(Stored items)

============

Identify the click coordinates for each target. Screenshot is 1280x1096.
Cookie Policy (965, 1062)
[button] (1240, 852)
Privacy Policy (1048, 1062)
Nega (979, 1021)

============

EXERCISE PROMPT:
Starting at the top of the records, copy every line exactly.

COMPLETED TASK:
Identify the click coordinates for each target. Screenshot is 1280x1096.
Cookie Policy (965, 1062)
[button] (1240, 852)
Privacy Policy (1048, 1062)
Nega (979, 1021)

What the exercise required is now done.